§ TO DO
Your answer must be the lines from the first one in the material through the line with "The width and height of the screenshot is (590, 369).", retyped exactly and with no pictures.

§ DATASET RECORDS
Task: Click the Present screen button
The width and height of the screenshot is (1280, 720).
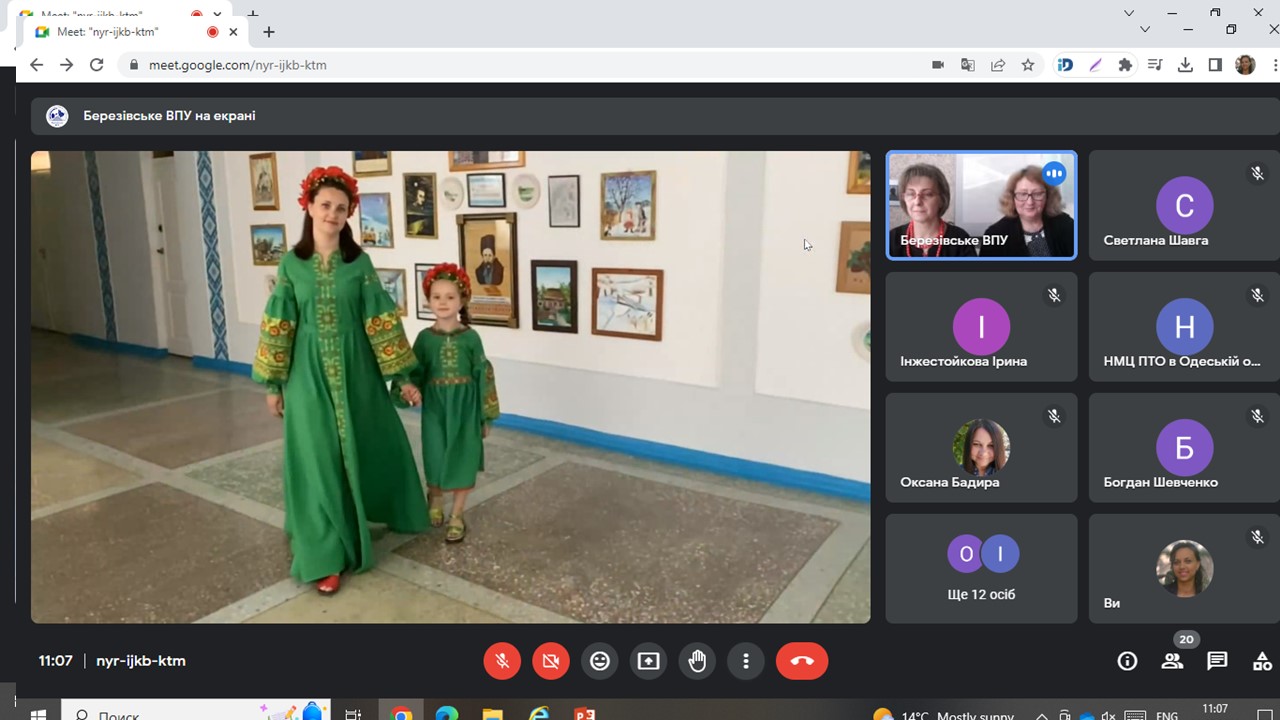Action: coord(648,661)
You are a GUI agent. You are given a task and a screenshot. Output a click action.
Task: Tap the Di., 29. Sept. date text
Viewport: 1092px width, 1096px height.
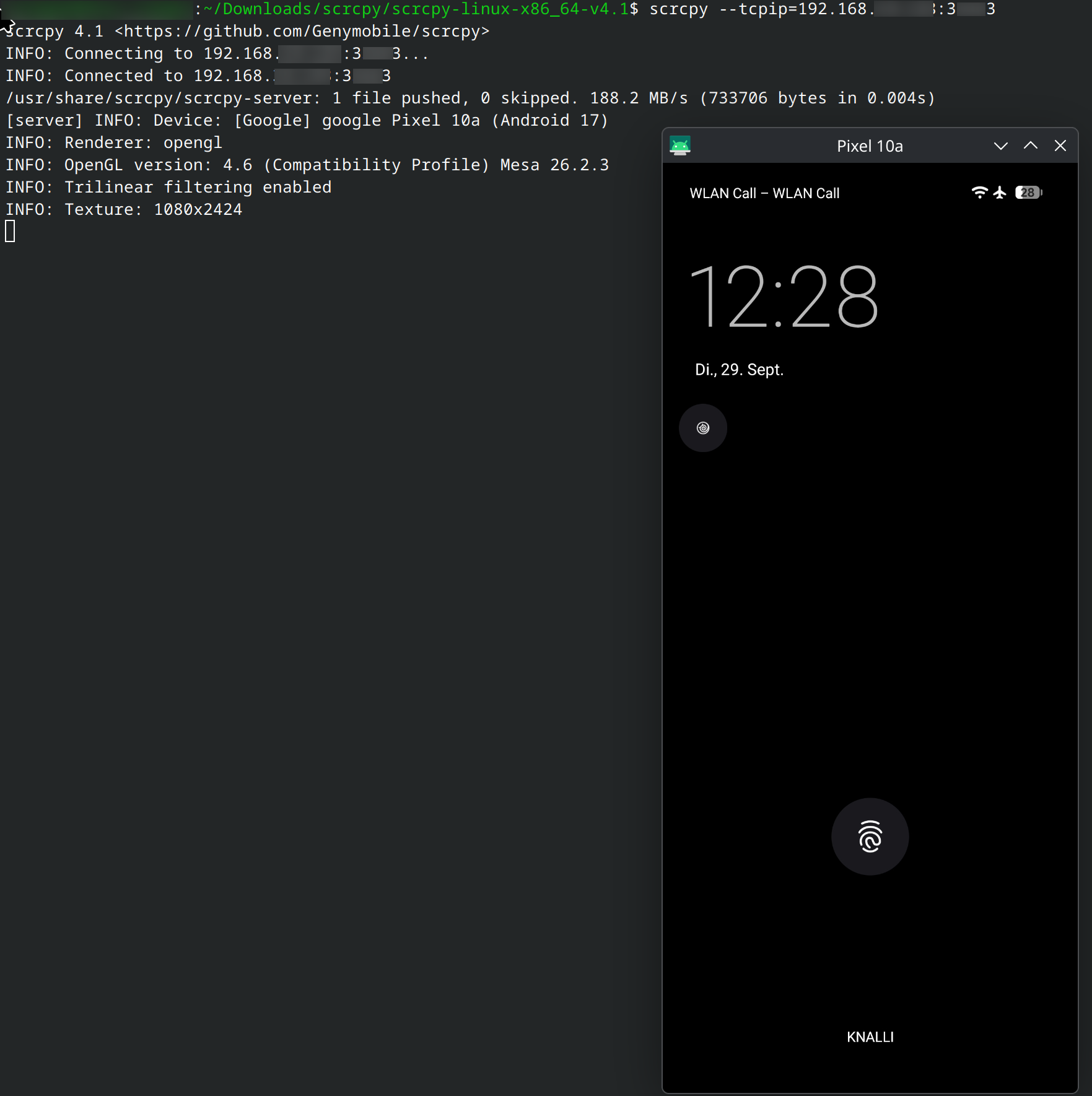pyautogui.click(x=739, y=370)
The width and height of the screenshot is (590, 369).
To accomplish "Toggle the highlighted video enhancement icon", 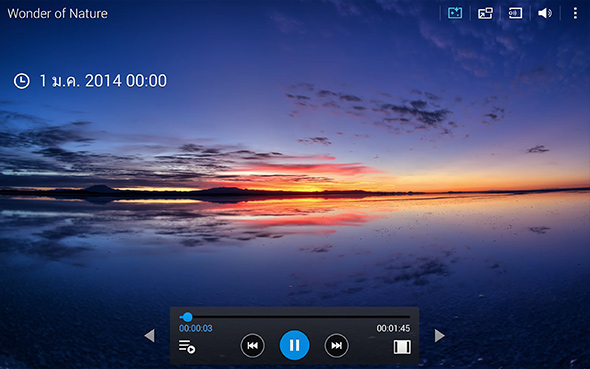I will [x=455, y=14].
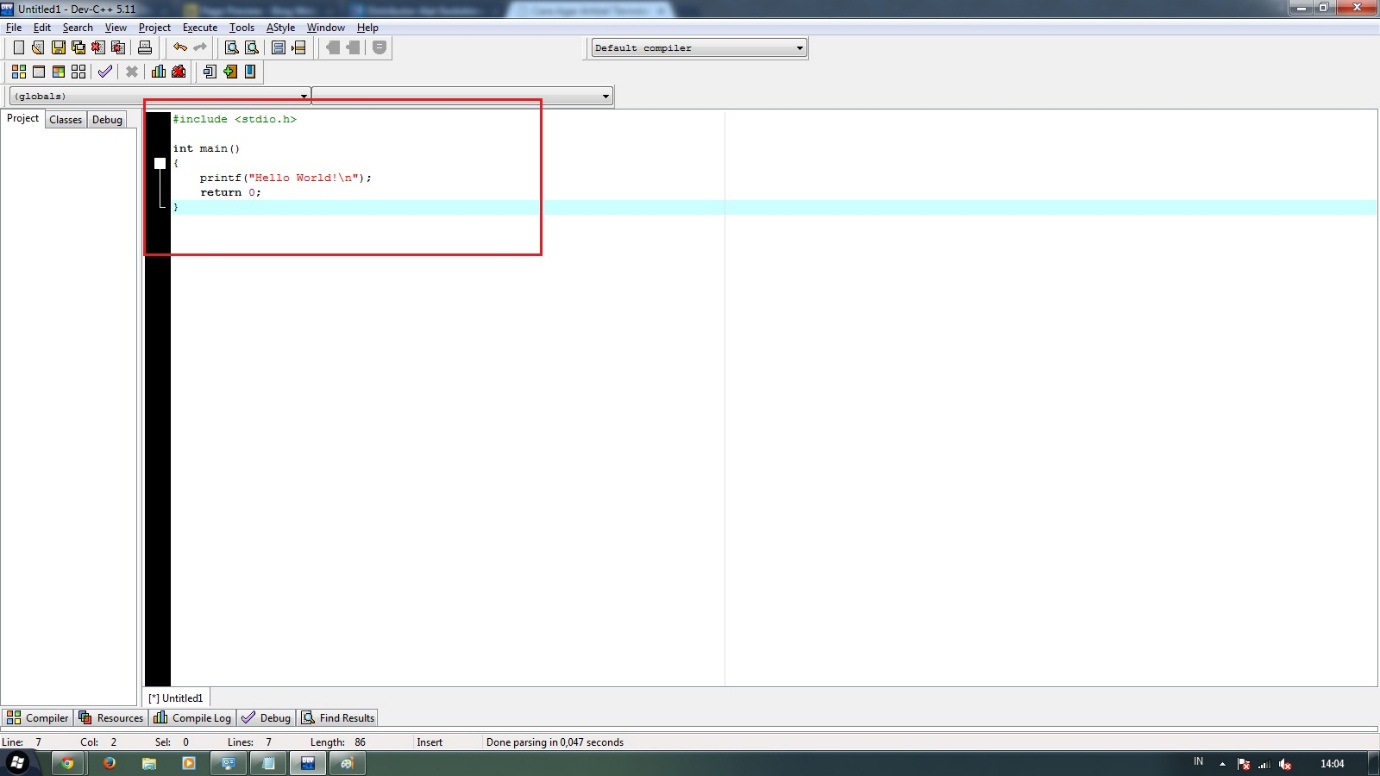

§ SOLVED PROBLEM
Task: Click the Present screen button
The width and height of the screenshot is (1280, 720).
Action: coord(648,661)
You are a GUI agent. You are given a task and a screenshot. Output a click action.
Task: Tap the Di., 29. Sept. date text
Viewport: 1092px width, 1096px height.
pyautogui.click(x=739, y=370)
The width and height of the screenshot is (590, 369).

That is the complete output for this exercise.